*What this task involves*
Going through the data below, copy out each line where the word "arrow" shows up.

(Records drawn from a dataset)

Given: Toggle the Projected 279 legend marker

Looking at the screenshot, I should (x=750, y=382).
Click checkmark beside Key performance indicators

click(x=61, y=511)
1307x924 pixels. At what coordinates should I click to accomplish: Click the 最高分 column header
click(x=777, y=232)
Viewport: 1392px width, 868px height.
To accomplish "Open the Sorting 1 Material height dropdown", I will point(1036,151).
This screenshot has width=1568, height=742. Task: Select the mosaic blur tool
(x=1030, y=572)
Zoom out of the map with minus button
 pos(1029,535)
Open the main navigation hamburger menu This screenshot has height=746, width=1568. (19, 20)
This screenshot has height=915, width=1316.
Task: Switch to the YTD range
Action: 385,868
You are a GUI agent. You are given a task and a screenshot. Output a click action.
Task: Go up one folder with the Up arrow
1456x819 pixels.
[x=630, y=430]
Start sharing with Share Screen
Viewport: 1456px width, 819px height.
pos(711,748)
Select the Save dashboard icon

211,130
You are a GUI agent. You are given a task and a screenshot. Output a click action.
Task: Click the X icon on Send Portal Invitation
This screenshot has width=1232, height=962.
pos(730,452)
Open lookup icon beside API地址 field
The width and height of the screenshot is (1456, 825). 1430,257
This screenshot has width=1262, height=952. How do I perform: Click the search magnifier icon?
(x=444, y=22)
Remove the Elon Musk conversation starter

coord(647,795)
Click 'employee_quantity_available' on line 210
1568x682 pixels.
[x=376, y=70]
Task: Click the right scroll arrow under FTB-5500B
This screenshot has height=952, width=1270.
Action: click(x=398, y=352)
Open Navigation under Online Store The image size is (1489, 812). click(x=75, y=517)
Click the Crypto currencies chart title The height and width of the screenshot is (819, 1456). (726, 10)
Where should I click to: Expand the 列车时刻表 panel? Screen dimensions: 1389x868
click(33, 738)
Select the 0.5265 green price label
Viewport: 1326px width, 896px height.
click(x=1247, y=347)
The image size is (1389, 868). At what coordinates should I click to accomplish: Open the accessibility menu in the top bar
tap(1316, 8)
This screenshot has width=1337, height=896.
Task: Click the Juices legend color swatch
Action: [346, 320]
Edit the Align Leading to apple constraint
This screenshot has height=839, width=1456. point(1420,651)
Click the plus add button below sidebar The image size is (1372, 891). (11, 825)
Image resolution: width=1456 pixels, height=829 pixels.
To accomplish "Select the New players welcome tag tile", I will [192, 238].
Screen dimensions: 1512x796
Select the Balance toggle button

*Task response*
Task: Go up one folder with the Up arrow
Task: Click the right scroll arrow under FTB-5500B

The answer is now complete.